◆ Description of the task
With the line containing "This screenshot has height=491, width=800." as the start and the line containing "Task: Open the Space" as the end, transcribe that span of the entries below exactly, including both.

====== Input data

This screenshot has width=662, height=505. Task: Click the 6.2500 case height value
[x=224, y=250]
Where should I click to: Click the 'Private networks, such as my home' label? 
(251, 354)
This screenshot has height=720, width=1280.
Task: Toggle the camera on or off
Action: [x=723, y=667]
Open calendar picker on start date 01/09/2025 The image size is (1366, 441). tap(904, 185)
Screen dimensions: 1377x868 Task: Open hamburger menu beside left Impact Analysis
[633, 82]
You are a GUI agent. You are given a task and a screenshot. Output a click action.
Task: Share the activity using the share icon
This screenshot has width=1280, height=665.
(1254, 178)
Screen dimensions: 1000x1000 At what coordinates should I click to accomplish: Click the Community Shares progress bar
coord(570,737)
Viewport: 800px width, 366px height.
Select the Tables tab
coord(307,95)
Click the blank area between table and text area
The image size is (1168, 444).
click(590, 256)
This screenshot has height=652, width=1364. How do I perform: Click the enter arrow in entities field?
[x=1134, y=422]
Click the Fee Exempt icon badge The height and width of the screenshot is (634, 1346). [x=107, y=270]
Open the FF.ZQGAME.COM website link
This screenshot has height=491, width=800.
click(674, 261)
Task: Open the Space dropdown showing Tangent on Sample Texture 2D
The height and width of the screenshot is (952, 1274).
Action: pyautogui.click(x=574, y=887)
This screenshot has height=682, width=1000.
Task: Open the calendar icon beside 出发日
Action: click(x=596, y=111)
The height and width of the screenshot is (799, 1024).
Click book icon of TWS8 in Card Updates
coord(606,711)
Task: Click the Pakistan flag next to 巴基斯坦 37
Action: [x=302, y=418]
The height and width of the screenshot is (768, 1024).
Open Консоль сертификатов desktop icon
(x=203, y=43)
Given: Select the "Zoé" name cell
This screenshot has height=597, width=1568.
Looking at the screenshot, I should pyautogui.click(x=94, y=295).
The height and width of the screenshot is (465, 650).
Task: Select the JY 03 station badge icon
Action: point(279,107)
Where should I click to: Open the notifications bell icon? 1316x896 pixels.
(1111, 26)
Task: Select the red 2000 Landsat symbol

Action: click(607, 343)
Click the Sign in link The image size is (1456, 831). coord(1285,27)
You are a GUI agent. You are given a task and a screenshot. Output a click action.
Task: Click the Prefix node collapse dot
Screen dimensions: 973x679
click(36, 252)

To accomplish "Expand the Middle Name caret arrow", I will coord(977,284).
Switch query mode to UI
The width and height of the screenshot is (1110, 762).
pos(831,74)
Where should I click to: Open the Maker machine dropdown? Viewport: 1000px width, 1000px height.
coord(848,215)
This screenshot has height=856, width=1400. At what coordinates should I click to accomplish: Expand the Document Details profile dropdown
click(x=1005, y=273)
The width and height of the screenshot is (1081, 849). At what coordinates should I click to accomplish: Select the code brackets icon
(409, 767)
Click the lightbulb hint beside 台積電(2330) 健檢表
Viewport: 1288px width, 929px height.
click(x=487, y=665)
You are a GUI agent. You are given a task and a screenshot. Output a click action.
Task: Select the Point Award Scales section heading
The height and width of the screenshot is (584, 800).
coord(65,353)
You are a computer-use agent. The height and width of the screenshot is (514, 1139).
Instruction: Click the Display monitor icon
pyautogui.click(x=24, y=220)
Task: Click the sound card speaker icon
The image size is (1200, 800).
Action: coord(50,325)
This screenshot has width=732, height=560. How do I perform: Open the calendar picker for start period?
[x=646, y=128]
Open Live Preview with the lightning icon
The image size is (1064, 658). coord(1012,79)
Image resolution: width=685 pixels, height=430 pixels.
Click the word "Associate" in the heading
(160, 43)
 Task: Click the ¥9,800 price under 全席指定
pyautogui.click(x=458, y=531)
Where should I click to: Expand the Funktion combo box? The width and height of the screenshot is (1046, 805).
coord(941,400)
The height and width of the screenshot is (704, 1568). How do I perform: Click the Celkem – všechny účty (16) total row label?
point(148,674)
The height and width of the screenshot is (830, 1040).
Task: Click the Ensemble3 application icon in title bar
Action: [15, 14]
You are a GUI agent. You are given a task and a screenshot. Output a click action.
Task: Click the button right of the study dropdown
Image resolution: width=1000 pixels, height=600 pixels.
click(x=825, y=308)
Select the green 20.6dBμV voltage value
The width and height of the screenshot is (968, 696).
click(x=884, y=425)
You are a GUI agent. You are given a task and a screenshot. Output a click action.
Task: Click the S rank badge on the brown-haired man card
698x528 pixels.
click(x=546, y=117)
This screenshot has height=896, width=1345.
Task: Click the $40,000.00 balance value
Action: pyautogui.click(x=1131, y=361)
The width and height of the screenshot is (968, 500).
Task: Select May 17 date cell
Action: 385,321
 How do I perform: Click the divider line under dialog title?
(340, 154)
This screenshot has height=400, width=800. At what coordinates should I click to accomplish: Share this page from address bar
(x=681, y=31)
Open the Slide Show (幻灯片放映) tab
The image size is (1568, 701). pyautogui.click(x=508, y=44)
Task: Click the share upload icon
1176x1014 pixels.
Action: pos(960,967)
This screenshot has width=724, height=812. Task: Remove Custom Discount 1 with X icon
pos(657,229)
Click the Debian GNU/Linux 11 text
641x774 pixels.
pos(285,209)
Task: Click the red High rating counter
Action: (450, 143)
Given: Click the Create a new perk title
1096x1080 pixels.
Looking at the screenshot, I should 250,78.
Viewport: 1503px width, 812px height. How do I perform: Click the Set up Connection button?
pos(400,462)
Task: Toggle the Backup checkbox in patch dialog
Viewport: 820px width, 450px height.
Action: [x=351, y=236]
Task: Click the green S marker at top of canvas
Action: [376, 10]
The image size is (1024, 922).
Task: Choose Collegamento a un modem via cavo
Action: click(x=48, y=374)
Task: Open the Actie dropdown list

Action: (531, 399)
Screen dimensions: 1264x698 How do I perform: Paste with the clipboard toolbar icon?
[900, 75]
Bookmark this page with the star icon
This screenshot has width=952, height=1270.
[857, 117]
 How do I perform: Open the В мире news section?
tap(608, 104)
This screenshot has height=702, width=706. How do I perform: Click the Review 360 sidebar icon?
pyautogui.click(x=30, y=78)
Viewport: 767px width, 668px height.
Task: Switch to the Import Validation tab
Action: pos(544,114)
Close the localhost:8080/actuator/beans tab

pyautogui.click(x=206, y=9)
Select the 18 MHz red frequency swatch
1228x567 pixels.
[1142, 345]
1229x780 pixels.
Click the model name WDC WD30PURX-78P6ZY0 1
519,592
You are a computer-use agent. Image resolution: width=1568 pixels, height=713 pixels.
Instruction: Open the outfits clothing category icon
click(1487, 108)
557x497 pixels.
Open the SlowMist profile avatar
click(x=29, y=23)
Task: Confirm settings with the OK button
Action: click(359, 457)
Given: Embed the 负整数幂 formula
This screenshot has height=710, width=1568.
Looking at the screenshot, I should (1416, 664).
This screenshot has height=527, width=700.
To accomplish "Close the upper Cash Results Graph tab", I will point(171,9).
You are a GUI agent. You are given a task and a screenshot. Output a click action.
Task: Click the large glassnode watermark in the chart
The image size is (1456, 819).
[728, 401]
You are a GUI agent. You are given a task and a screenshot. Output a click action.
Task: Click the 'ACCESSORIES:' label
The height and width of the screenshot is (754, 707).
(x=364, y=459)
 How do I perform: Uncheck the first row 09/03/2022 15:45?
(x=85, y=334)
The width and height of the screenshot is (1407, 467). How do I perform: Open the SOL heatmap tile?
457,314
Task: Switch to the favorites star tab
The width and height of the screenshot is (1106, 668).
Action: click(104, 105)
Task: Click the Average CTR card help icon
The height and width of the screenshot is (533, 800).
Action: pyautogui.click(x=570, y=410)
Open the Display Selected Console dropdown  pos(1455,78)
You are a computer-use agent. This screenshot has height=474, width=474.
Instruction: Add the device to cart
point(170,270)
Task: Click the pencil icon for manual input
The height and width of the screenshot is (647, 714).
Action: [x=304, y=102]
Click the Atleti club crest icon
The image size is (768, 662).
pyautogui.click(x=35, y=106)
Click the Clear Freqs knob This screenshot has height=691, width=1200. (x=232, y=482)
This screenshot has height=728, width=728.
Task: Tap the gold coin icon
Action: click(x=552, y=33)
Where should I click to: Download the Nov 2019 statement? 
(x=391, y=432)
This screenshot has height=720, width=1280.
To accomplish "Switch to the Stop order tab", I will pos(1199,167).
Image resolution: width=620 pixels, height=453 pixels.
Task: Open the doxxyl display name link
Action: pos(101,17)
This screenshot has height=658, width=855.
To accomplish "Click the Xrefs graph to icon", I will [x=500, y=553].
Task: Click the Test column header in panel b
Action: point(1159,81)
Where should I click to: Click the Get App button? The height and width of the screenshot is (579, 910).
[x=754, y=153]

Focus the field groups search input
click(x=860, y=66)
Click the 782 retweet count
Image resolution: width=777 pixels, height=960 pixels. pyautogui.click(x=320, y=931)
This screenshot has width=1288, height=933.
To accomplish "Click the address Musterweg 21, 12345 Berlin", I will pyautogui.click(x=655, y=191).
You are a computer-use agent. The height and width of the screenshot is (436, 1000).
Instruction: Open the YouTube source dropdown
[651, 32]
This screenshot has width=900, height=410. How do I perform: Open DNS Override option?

============

◆ Output for this task
This screenshot has height=491, width=800.
click(674, 261)
Task: Open the Space dropdown showing Tangent on Sample Texture 2D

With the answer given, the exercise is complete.